══ Data provided
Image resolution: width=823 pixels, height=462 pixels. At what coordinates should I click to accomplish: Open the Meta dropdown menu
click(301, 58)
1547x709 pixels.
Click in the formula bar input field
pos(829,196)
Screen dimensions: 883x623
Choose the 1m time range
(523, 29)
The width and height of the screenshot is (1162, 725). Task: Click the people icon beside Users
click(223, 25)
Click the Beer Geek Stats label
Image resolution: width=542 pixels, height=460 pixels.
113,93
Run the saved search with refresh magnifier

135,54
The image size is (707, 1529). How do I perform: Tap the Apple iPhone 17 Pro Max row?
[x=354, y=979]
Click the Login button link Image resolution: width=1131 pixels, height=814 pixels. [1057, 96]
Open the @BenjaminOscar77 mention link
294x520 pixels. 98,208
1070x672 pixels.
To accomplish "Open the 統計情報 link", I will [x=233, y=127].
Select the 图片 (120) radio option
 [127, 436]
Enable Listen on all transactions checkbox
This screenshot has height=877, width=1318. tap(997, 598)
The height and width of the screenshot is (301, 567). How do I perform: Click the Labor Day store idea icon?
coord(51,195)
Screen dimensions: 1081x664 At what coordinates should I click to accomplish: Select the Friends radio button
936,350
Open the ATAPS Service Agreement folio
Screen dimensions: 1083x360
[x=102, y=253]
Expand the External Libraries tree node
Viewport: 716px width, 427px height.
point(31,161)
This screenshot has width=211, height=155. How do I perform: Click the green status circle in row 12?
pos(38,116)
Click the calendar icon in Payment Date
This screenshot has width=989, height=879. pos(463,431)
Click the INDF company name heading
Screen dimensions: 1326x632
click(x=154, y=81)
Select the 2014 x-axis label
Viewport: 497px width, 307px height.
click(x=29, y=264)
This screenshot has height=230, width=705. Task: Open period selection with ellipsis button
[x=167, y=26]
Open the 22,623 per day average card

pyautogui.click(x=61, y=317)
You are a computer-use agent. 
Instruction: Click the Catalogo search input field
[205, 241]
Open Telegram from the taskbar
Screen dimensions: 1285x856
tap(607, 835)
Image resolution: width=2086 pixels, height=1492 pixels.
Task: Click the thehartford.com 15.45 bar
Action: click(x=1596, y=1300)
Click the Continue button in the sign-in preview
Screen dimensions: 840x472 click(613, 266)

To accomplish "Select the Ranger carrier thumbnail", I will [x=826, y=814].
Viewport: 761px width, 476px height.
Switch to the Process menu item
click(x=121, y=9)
════
Task prompt :: Please print all the data again exactly as given.

Written answer ::
Image resolution: width=823 pixels, height=462 pixels. At what coordinates should I click to accomplish: Open the Meta dropdown menu
click(301, 58)
1547x709 pixels.
Click in the formula bar input field
pos(829,196)
Screen dimensions: 883x623
Choose the 1m time range
(523, 29)
The width and height of the screenshot is (1162, 725). Task: Click the people icon beside Users
click(223, 25)
Click the Beer Geek Stats label
Image resolution: width=542 pixels, height=460 pixels.
113,93
Run the saved search with refresh magnifier

135,54
The image size is (707, 1529). How do I perform: Tap the Apple iPhone 17 Pro Max row?
[x=354, y=979]
Click the Login button link Image resolution: width=1131 pixels, height=814 pixels. [1057, 96]
Open the @BenjaminOscar77 mention link
294x520 pixels. 98,208
1070x672 pixels.
To accomplish "Open the 統計情報 link", I will [x=233, y=127].
Select the 图片 (120) radio option
 [127, 436]
Enable Listen on all transactions checkbox
This screenshot has height=877, width=1318. tap(997, 598)
The height and width of the screenshot is (301, 567). How do I perform: Click the Labor Day store idea icon?
coord(51,195)
Screen dimensions: 1081x664 At what coordinates should I click to accomplish: Select the Friends radio button
936,350
Open the ATAPS Service Agreement folio
Screen dimensions: 1083x360
[x=102, y=253]
Expand the External Libraries tree node
Viewport: 716px width, 427px height.
point(31,161)
This screenshot has width=211, height=155. How do I perform: Click the green status circle in row 12?
pos(38,116)
Click the calendar icon in Payment Date
This screenshot has width=989, height=879. pos(463,431)
Click the INDF company name heading
Screen dimensions: 1326x632
click(x=154, y=81)
Select the 2014 x-axis label
Viewport: 497px width, 307px height.
click(x=29, y=264)
This screenshot has height=230, width=705. Task: Open period selection with ellipsis button
[x=167, y=26]
Open the 22,623 per day average card

pyautogui.click(x=61, y=317)
You are a computer-use agent. 
Instruction: Click the Catalogo search input field
[205, 241]
Open Telegram from the taskbar
Screen dimensions: 1285x856
tap(607, 835)
Image resolution: width=2086 pixels, height=1492 pixels.
Task: Click the thehartford.com 15.45 bar
Action: click(x=1596, y=1300)
Click the Continue button in the sign-in preview
Screen dimensions: 840x472 click(613, 266)

To accomplish "Select the Ranger carrier thumbnail", I will [x=826, y=814].
Viewport: 761px width, 476px height.
Switch to the Process menu item
click(x=121, y=9)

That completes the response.